Перейти на страницу:

Первый самостоятельный визит к вождю - не за ручку с кем-то из членов ПБ, не мимолетная встреча в ходе многотысячного митинга или собрания. Нет, именно аудиенция, в ходе которой можно выдвинуть захватывающую дух инициативу, показать, что и он не лыком шит. Нервное возбуждение на пределе, от ожидания свершения возможного счастливого чуда - например, приглашения в кандидаты в члены ПБ (а почему бы, в конце-то концов и нет?) - все существо его трепещет. И вместе с тем виски сдавливает неуютное, холодное ощущение неуверенности, томительное предвосхищение мрачной, непредвиденной неожиданности. Словно в кромешной тьме бредешь на ощупь по трудной дороге и не знаешь, чем может быть чреват следующий шаг сверкающей пещерой Алладина или мертвящей бездной ада...

Воистину исторический был день 10 мая 1935 года, когда первый секретарь МК и МГК ВКП(б) Никита Хрущев энергичным шагом вошел в приемную Сталина. Исторический для Никиты. Он только что принял бразды столичного правления от любимого покровителя Лазаря Моисеевича и впервые появился в Кремле в новом качестве.

- Здравия желаю! - громко, радостно гаркнул он с порога.
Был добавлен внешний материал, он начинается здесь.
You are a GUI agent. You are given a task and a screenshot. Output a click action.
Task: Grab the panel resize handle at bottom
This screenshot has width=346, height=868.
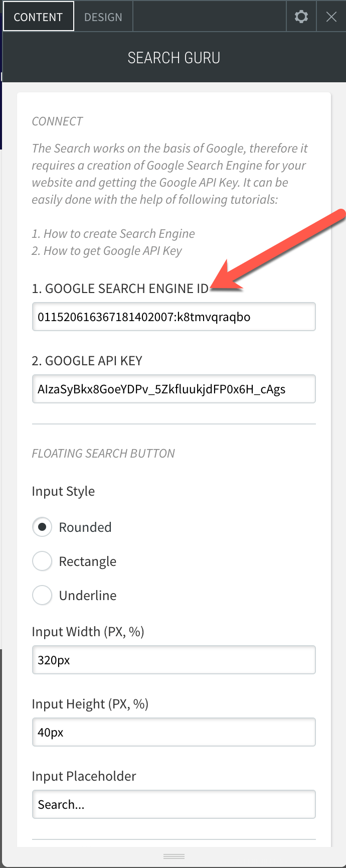174,856
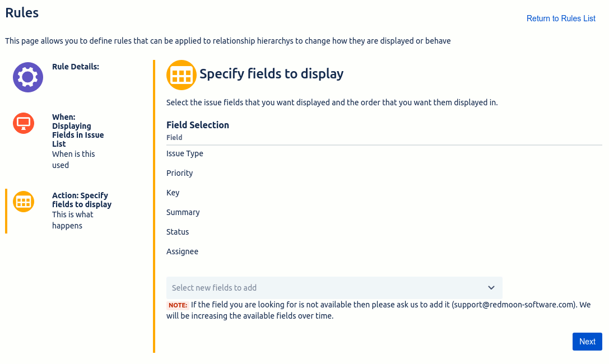Screen dimensions: 609x364
Task: Select the Action: Specify fields to display step
Action: (x=82, y=200)
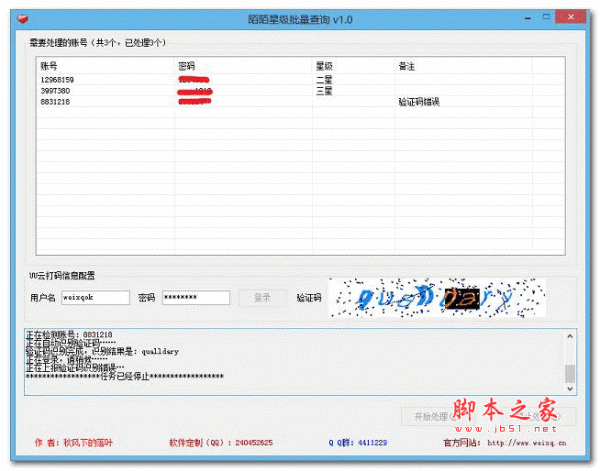600x471 pixels.
Task: Focus the 用户名 input field
Action: click(94, 297)
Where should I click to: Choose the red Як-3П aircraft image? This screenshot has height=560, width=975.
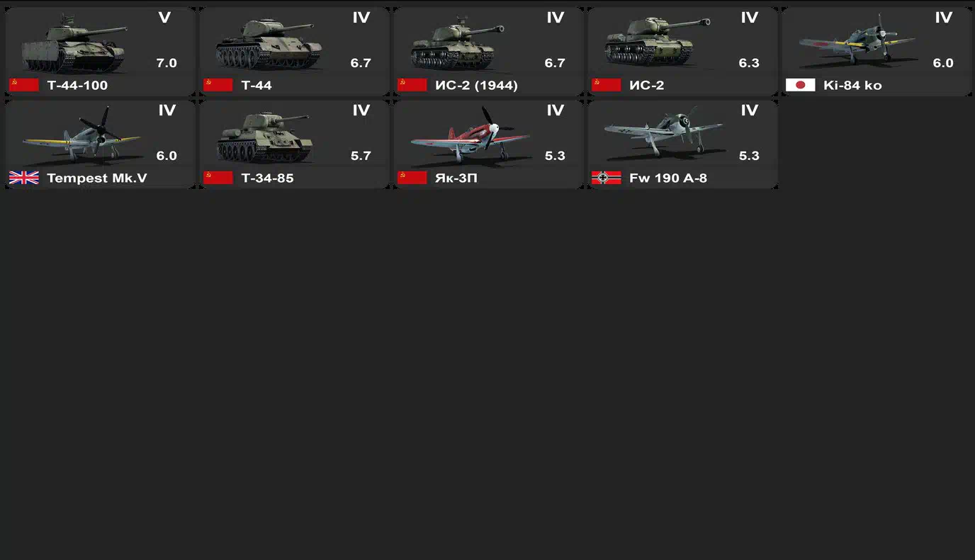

В приемной было пять человек - Поскребышев, Тухачевский, Шолохов, Ягода, Блюхер.

- Я бы все же твоего Григория Мелехова... - Ягода поднял руку над головой писателя и замолк, оглянувшись на голос вошедшего. Остальные - кто с удивлением, кто с недоумением, кто с укоризной воззрились на брызжущего энтузиазмом и задором хохла (ибо вопреки истине почти все в высших эшелонах власти считали Хрущева таковым).

- Мы, разумеется, поздравляем вас, товарищ Хрущев, с новым назначени

ем, - кашлянув, хмуро произнес Поскребышев. - Однако, шум здесь, - он многозначительно кивнул на двойную входную дверь в кабинет Сталина, возбраняется категорически.

Говоря это тихо и размеренно, он сделал особое ударение на двух последних словах. И вновь углубился в лежавшие перед ним на столе бумаги. Маршалы, глава НКВД и автор "Тихого Дона" обменялись с Никитой рукопожатиями. Поздравляли вполголоса, чуть не шепотом.

- С тебя причитается, - Блюхер улыбнулся, подмигнул. - Чтобы секретарилось на ять!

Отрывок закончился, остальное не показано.